>> START

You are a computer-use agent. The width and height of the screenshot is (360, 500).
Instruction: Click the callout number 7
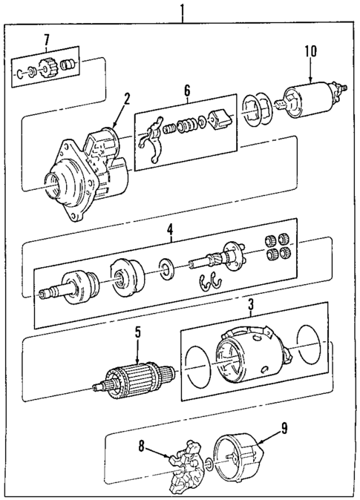click(x=47, y=40)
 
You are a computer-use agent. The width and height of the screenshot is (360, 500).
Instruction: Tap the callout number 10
click(x=310, y=52)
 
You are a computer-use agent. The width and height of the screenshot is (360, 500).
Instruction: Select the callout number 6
click(x=187, y=91)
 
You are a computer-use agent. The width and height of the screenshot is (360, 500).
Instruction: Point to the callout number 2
click(x=127, y=99)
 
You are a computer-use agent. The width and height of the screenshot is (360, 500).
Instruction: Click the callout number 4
click(x=171, y=228)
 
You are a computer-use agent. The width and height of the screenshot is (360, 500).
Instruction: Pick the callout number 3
click(x=251, y=305)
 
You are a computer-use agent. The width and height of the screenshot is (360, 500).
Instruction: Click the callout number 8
click(x=142, y=447)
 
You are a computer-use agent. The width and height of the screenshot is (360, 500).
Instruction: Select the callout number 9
click(x=284, y=429)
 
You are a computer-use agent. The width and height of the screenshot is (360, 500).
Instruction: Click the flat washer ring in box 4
click(x=166, y=269)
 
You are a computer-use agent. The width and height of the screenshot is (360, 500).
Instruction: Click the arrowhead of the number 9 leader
click(x=259, y=443)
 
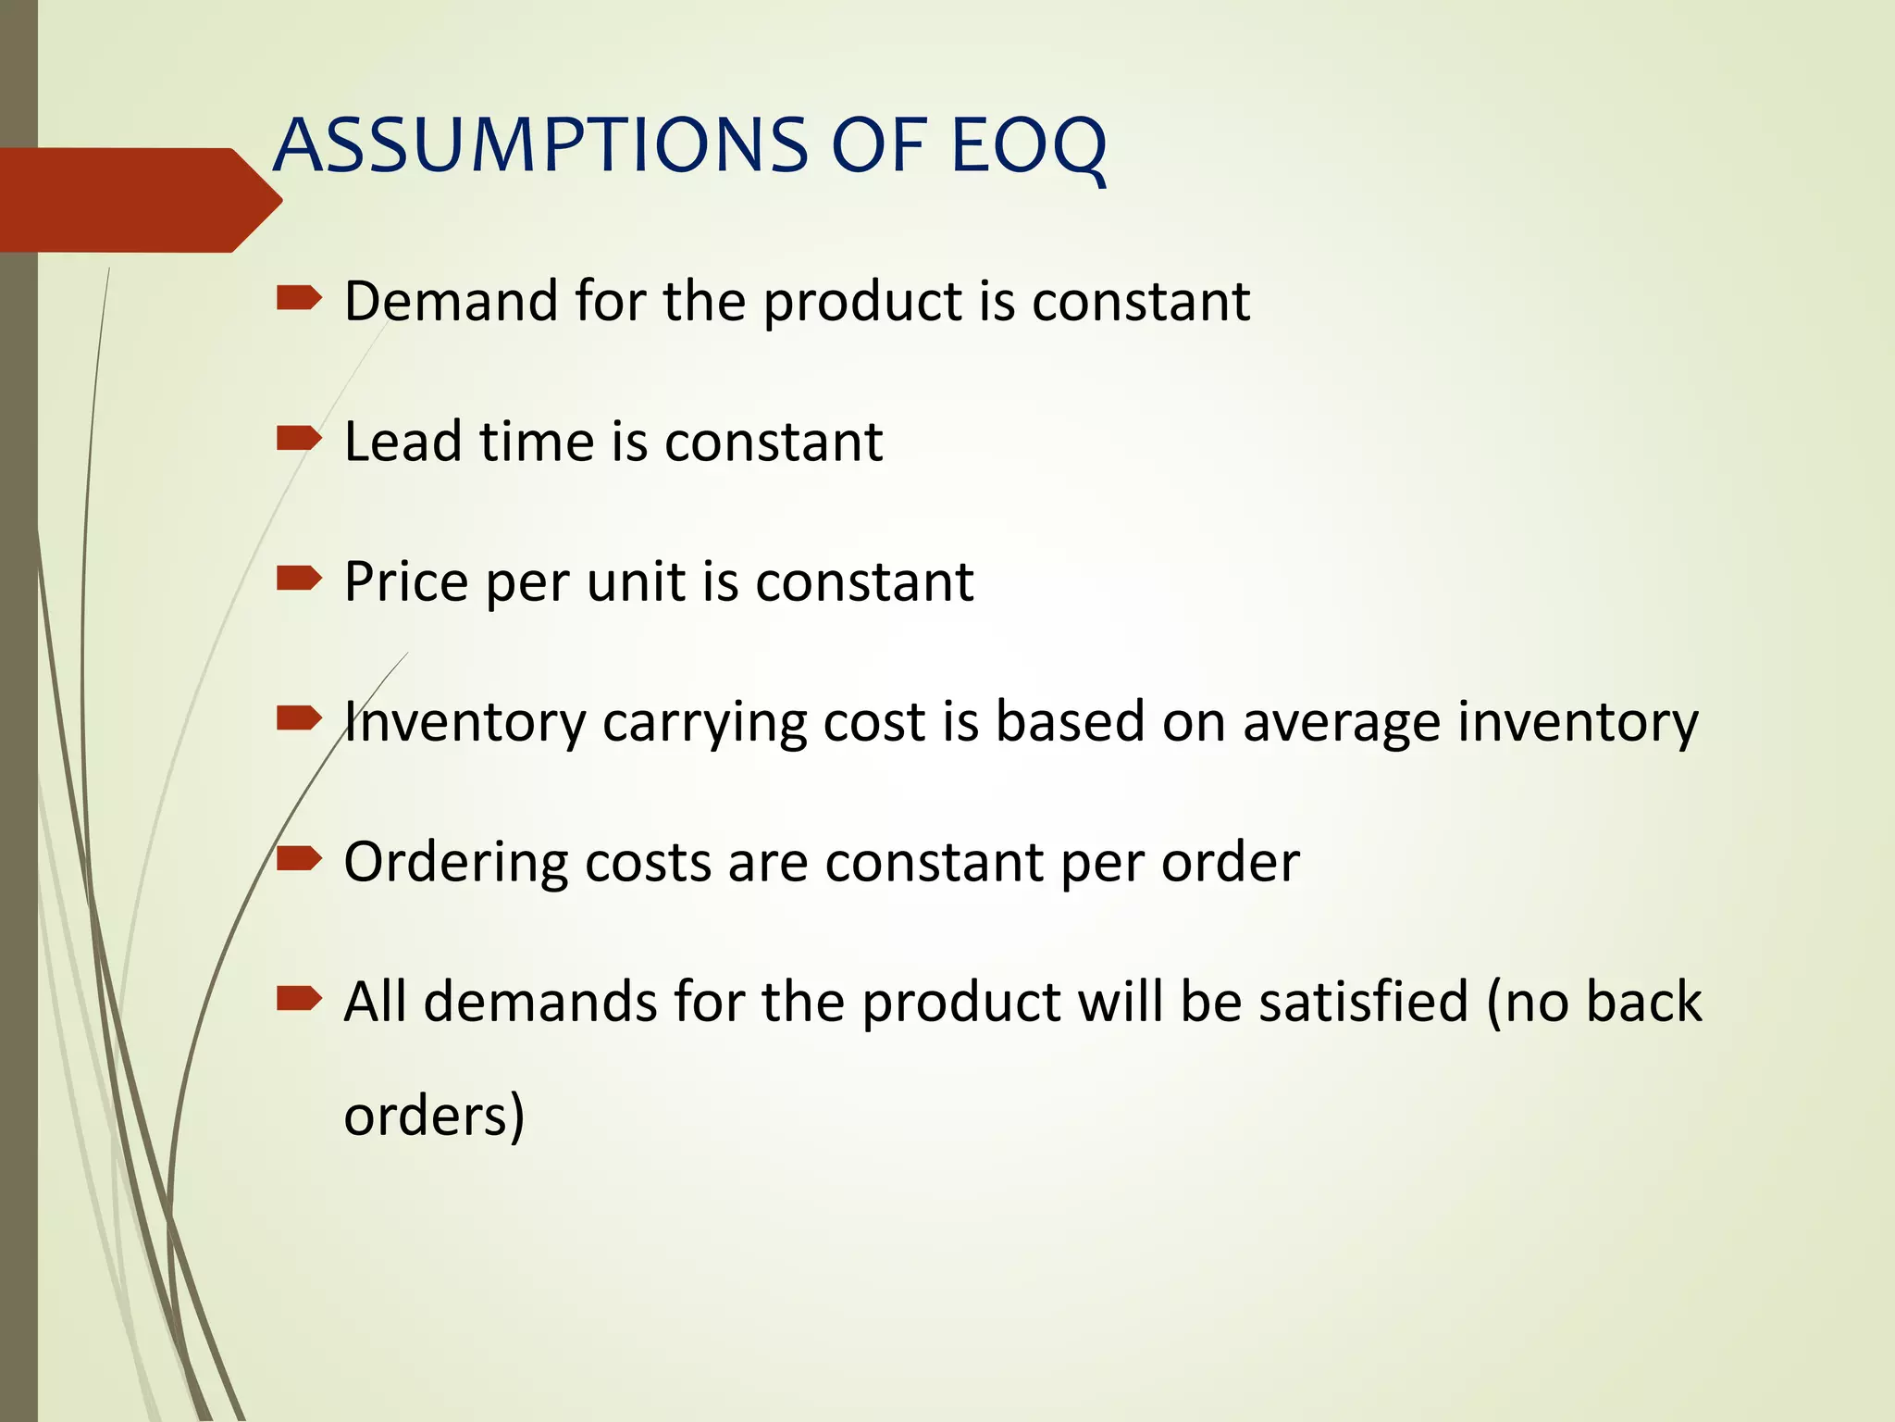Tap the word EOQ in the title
[x=1027, y=145]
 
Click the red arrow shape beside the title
[x=139, y=200]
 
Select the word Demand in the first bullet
[x=451, y=301]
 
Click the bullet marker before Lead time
[x=299, y=438]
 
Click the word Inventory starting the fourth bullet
[x=464, y=721]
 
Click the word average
[x=1341, y=723]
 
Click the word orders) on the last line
[x=434, y=1115]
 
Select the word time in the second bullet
[x=536, y=441]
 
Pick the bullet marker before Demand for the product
[x=299, y=298]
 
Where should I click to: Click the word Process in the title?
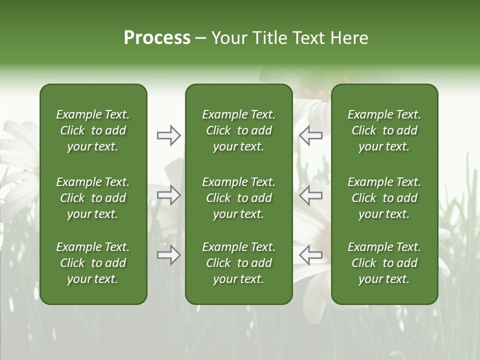point(157,38)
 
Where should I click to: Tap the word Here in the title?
point(350,38)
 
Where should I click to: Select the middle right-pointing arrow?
point(169,196)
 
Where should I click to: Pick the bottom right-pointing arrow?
point(169,255)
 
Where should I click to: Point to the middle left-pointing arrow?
point(310,196)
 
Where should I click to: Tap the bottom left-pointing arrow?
point(310,255)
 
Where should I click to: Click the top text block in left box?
point(93,130)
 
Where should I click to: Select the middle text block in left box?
point(93,198)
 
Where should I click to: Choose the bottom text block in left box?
point(93,263)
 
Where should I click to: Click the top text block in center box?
point(239,130)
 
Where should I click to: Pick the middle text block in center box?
point(239,198)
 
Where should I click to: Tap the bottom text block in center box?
point(239,263)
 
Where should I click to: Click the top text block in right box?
point(384,130)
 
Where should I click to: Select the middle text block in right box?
point(384,198)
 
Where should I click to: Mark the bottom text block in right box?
point(384,263)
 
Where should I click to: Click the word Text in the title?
point(309,38)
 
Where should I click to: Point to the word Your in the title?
point(229,38)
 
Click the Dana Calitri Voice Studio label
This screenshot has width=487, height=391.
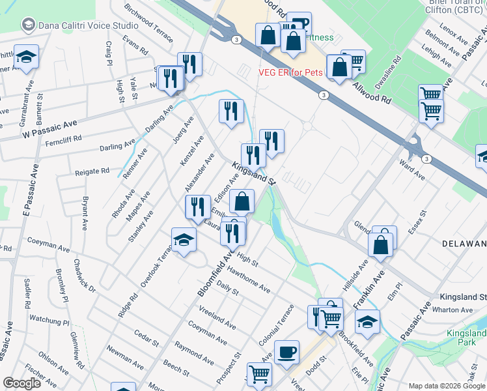click(89, 25)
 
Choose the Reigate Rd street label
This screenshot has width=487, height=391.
click(92, 171)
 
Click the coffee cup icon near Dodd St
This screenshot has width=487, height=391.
click(286, 352)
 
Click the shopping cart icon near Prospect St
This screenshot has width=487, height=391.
click(259, 374)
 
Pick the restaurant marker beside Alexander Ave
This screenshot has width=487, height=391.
click(197, 206)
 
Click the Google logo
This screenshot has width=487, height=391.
click(22, 383)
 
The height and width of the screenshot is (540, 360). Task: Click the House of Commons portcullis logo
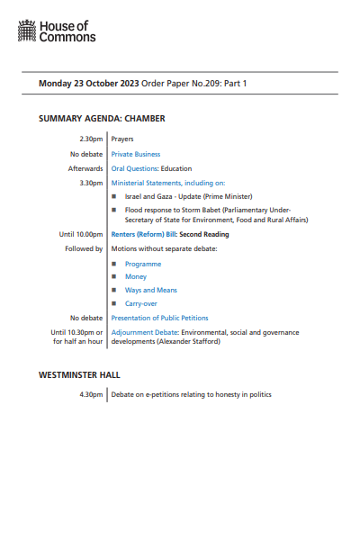28,32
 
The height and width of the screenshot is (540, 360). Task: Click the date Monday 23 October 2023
87,84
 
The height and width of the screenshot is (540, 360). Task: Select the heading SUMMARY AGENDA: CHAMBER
102,119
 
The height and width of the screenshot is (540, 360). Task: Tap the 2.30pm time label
91,140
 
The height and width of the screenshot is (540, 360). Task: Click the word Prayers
123,140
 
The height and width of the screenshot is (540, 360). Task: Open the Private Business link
135,154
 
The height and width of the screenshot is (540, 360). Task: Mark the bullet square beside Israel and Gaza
114,196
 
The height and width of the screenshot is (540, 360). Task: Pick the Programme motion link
143,264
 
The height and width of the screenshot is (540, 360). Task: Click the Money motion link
136,277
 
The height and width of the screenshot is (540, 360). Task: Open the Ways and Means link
151,291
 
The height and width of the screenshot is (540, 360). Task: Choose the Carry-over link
142,304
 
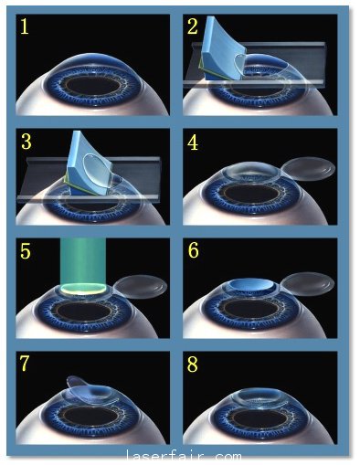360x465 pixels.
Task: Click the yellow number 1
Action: (x=24, y=27)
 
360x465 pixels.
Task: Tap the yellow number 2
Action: (x=193, y=26)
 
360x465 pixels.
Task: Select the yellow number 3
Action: (x=26, y=142)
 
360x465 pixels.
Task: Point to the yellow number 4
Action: (x=193, y=143)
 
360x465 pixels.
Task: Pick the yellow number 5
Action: (x=26, y=251)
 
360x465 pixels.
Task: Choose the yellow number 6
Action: (x=194, y=250)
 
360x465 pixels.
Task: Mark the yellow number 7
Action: (x=25, y=363)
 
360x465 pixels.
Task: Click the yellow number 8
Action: (x=193, y=365)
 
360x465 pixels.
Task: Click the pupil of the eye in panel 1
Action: (x=92, y=86)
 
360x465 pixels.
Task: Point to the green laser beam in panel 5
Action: (x=83, y=262)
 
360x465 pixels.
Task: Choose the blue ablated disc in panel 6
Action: (x=251, y=285)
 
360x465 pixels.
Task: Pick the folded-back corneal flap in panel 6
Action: (x=307, y=284)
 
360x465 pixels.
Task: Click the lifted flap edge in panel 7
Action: (x=79, y=384)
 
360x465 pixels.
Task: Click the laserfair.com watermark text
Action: (x=184, y=457)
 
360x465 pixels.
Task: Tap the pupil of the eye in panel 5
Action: (x=84, y=312)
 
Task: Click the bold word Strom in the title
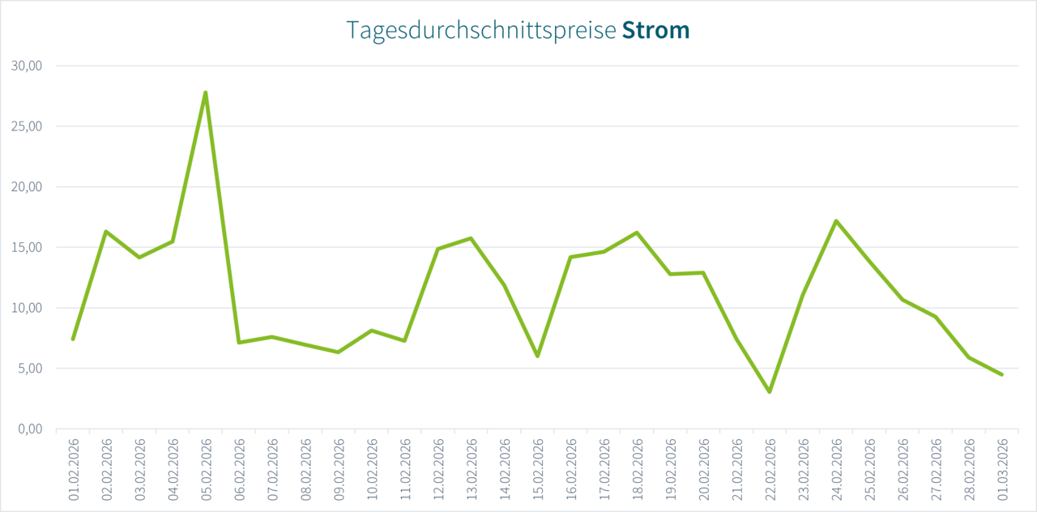click(x=655, y=30)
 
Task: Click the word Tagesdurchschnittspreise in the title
click(x=481, y=31)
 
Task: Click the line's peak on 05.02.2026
click(x=206, y=92)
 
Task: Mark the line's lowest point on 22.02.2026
click(x=770, y=392)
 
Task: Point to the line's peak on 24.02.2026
click(x=836, y=220)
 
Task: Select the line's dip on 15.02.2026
click(x=537, y=356)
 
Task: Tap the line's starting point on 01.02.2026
click(x=73, y=339)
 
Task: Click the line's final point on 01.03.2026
click(x=1002, y=374)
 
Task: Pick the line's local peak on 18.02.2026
click(x=637, y=233)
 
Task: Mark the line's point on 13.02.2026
click(x=471, y=238)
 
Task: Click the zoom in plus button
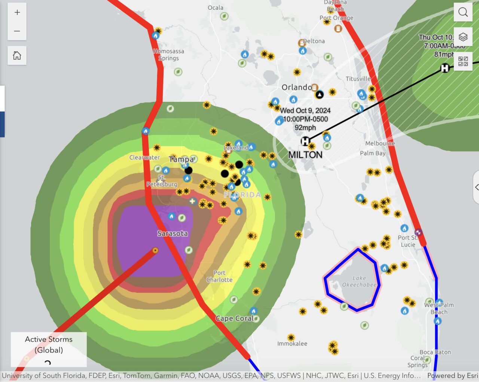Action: pos(17,12)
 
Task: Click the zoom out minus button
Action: pos(17,31)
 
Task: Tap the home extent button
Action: pos(17,56)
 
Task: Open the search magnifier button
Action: pos(463,12)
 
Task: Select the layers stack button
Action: pos(463,37)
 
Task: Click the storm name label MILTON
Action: pos(305,155)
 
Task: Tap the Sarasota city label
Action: pos(173,233)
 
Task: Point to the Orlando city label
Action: pos(297,87)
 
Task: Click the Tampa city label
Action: pos(181,159)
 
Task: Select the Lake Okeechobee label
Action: pos(359,281)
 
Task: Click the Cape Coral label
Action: pos(235,318)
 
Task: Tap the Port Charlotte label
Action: pos(219,276)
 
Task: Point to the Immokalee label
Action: pos(292,343)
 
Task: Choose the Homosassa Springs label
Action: pos(169,55)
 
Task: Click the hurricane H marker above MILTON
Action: pos(305,141)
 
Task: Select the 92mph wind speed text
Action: pos(305,128)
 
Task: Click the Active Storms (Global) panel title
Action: pos(49,345)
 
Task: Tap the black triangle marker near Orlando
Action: pos(319,94)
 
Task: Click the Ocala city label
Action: pos(216,7)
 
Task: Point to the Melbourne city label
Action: pos(380,143)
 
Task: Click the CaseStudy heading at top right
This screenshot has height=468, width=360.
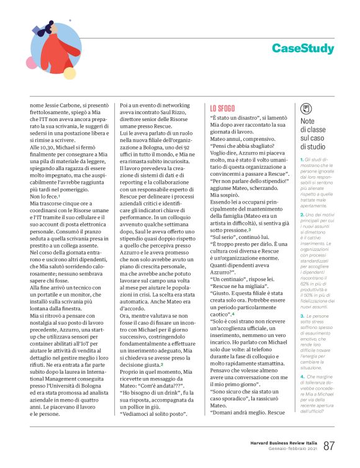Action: [x=302, y=48]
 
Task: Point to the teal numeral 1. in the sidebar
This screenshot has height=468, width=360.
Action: [x=302, y=160]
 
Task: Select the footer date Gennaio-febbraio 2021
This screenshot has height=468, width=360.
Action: [x=294, y=449]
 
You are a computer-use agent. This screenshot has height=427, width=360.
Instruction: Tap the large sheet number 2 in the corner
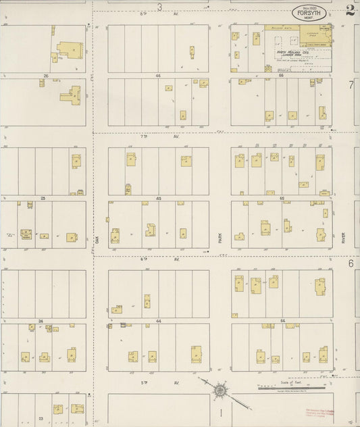[x=349, y=9]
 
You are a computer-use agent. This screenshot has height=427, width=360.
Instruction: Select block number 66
[x=281, y=76]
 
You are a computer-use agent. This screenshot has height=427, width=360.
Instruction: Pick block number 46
[x=158, y=76]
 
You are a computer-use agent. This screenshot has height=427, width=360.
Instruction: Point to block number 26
[x=45, y=76]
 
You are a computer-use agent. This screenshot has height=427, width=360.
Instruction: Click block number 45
[x=159, y=198]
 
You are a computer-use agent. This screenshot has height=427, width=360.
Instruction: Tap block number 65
[x=282, y=198]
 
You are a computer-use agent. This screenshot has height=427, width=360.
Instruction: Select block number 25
[x=43, y=198]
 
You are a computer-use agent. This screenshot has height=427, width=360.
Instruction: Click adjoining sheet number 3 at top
[x=160, y=7]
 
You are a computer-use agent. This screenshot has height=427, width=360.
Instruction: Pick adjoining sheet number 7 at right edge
[x=351, y=85]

>> END

PROBLEM REQUIREMENTS :: Rewrite the items from the line containing "Where should I click to: Mark" through the line containing "point(229,38)", both included, keeping the requests. Multiply every coordinate in the answers by 2.3 and round each result to the nearest whole number, with halves rounding up.

ANSWER TO THIS TASK ::
Where should I click to: Mark the bottom text block in right box?
point(883,605)
 
Where should I click to: Click the word Text in the title?
point(711,87)
 
Where should I click to: Point to the word Your in the title?
point(527,87)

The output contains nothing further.